Having the event at Penfield Beach also means that students will be on the actual beach, as opposed to the Point where security in the past has prevented beach access.
In addition to the location, BRAG has been working with the university to coordinate a concert for students during the event, with three opening acts performing throughout the day. According to Miller, the concert artists will be announced on April 18.
In wake of all the big changes, not everyone is happy with the way this year’s Clam Jam is being planned.
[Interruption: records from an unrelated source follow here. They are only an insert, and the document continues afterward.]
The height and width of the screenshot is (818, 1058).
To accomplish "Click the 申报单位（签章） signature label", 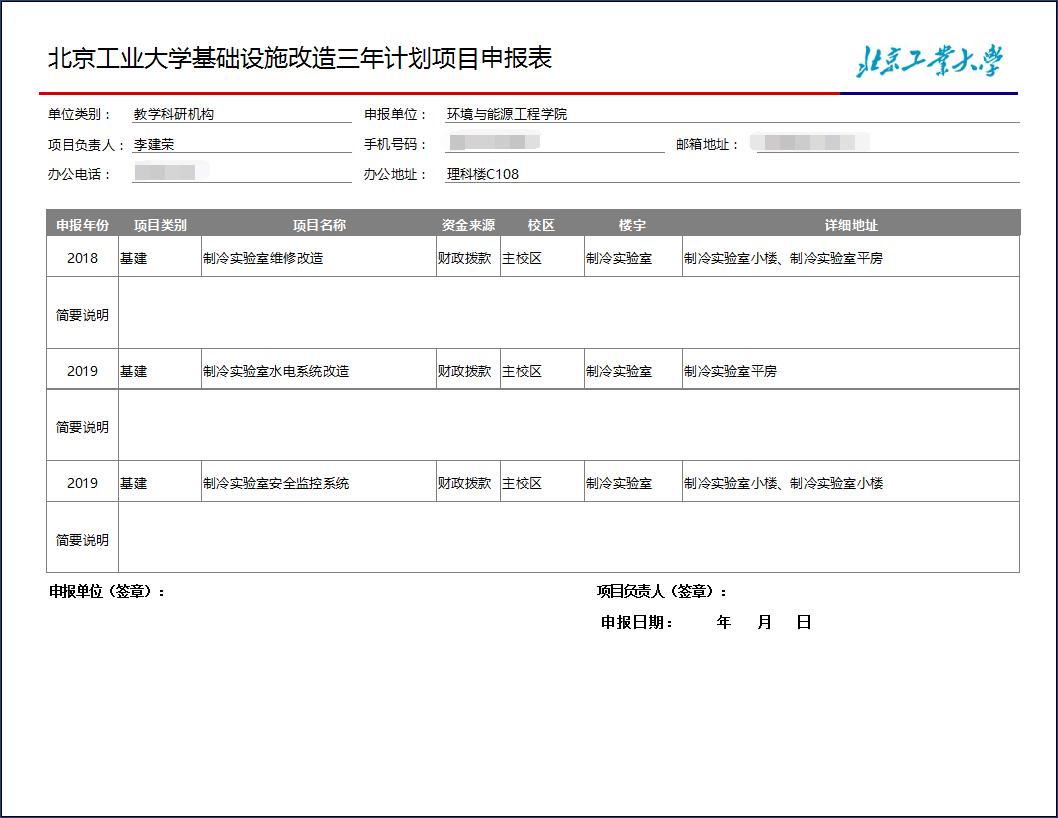I will click(107, 592).
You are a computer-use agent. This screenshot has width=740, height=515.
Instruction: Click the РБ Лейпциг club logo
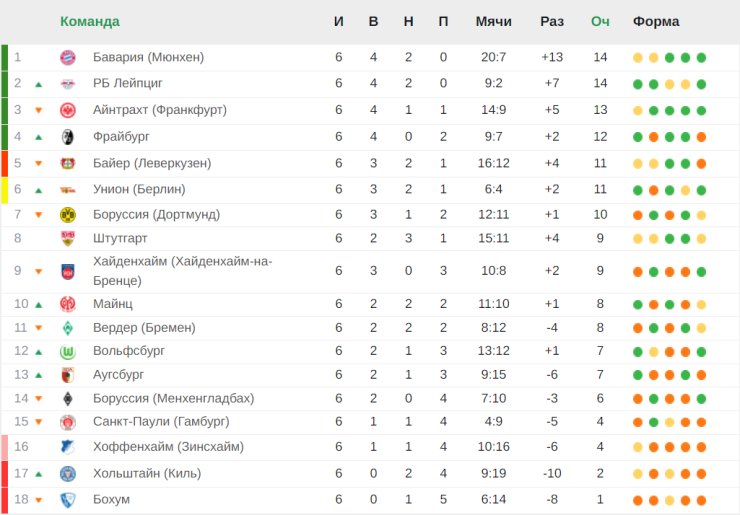pos(68,84)
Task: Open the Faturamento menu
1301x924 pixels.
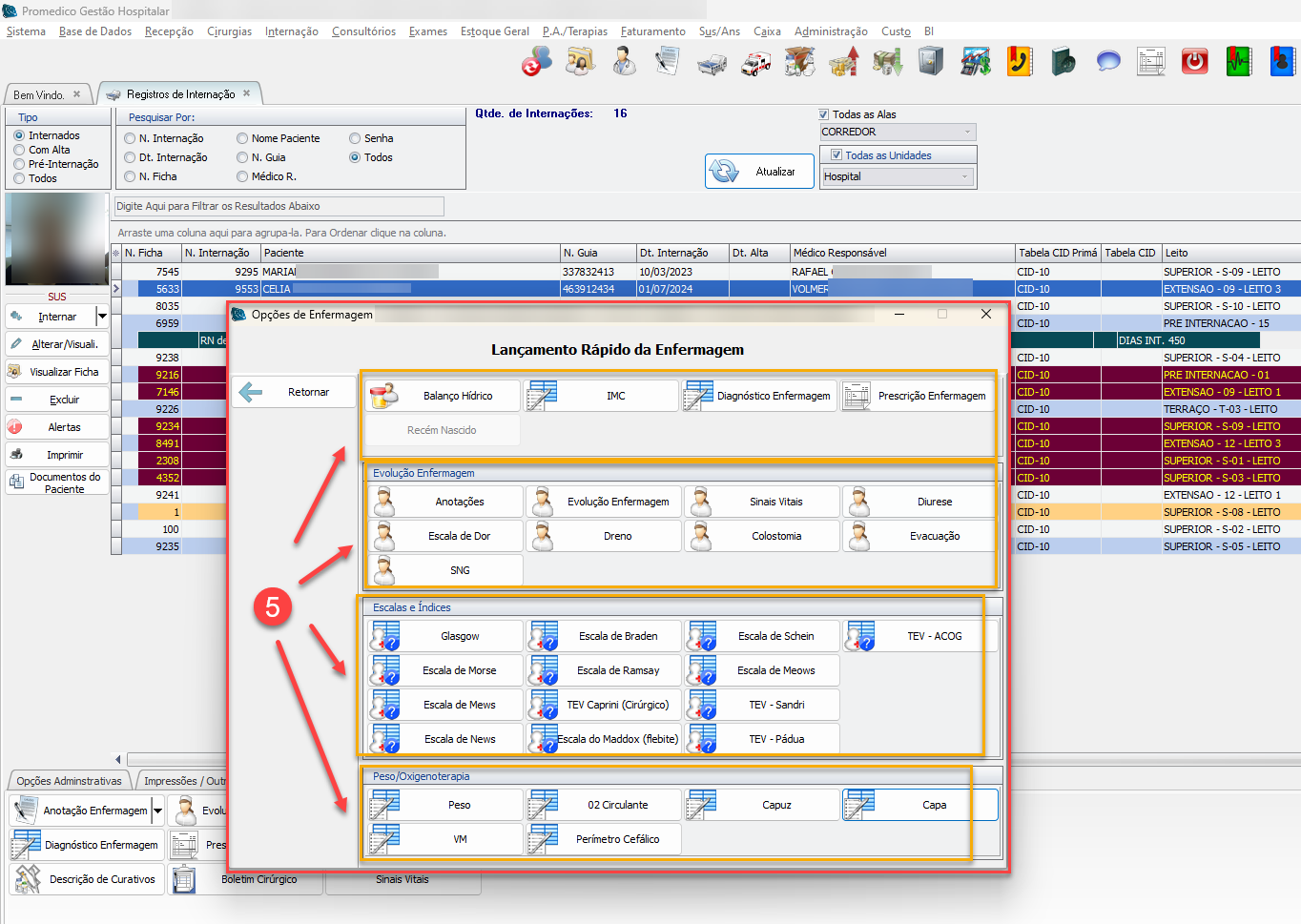Action: pos(652,31)
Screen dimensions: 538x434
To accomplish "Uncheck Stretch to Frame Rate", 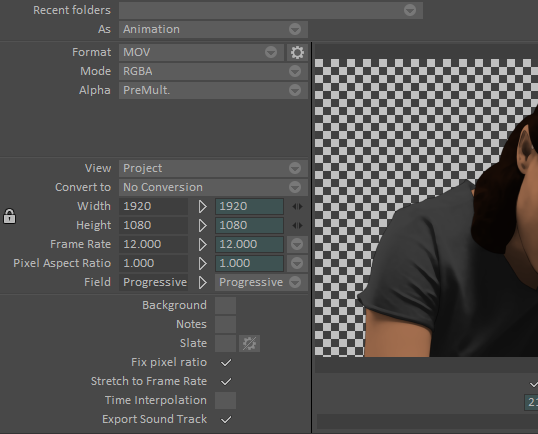I will 226,381.
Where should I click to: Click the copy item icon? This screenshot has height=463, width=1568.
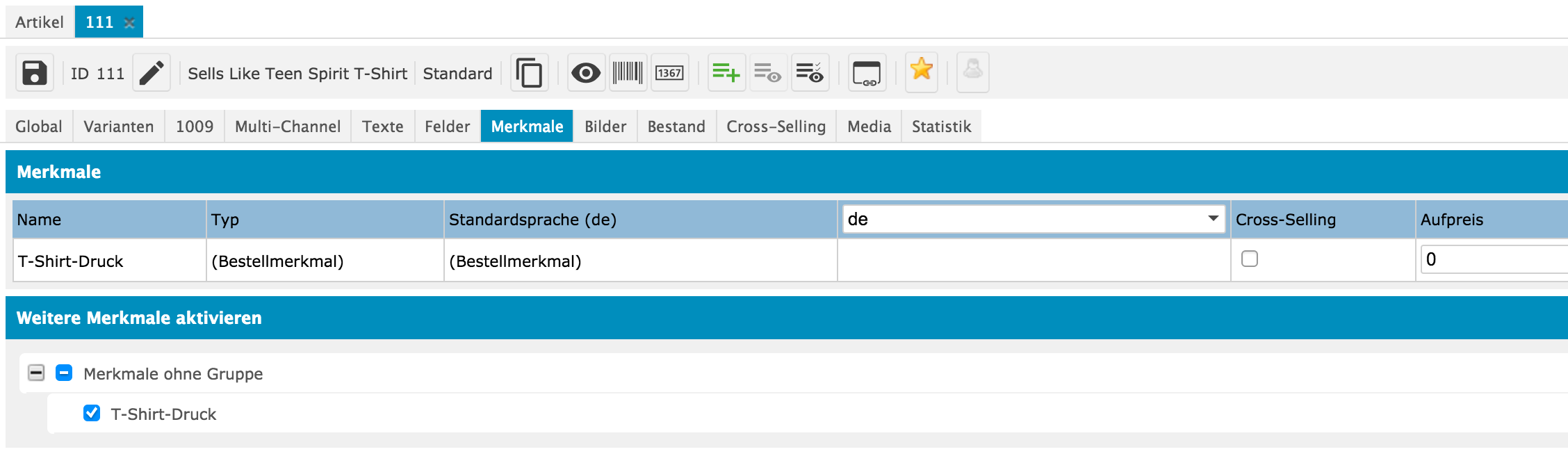coord(529,73)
Senior Brian Alexander said he thinks the planning process should have involved more students.
“I just know that I never voted for anyone in BRAG, I’ve never was invited to join BRAG by a group email,” Alexander said, “that would have been the best way to make it an open dialogue, is allow more people to join it.”
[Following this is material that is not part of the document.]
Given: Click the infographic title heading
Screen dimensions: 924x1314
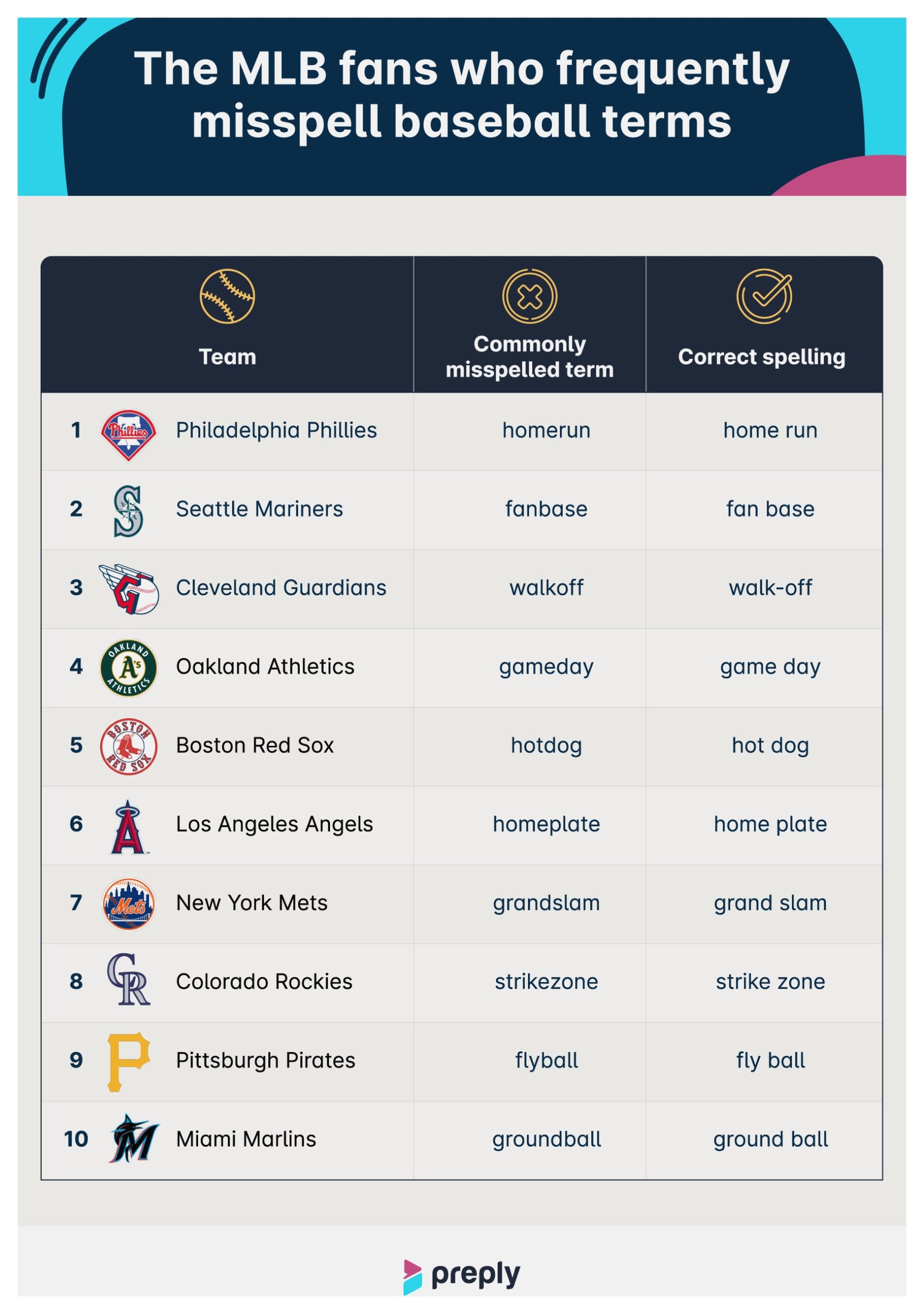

The issue of transparency and communication has already affected the information distributed to students.
“They had said all seniors were free [to get into Clam Jam], then limited it down to 500 without really any notice,” Alexander said. “There wasn’t really too much of a student input besides the three people who were at the meeting [Miller, Ellie Goepel and Kevin Gavin].”
Alexander isn’t the only student worried about Clam Jam. Sophomore Vicki Law said she is worried “that there is not enough tickets for all of the students that would like to attend.”
This concern is not unfounded. In a Clam Jam meeting for seniors on Tuesday, Miller said that there were 1,500 tickets for the event. While he said that upperclassmen shouldn’t have any problems getting tickets, “we don’t expect many underclassmen to be there.”
Despite all of these concerns, Miller said he is optimistic that the event will be a success.
“I think everyone knew there had to be a change after last year, and this was the best option,” he said.
Last year’s Clam Jam was marked by an overwhelming police presence, including the private security firm G-Force, that many attendees considered aggressive.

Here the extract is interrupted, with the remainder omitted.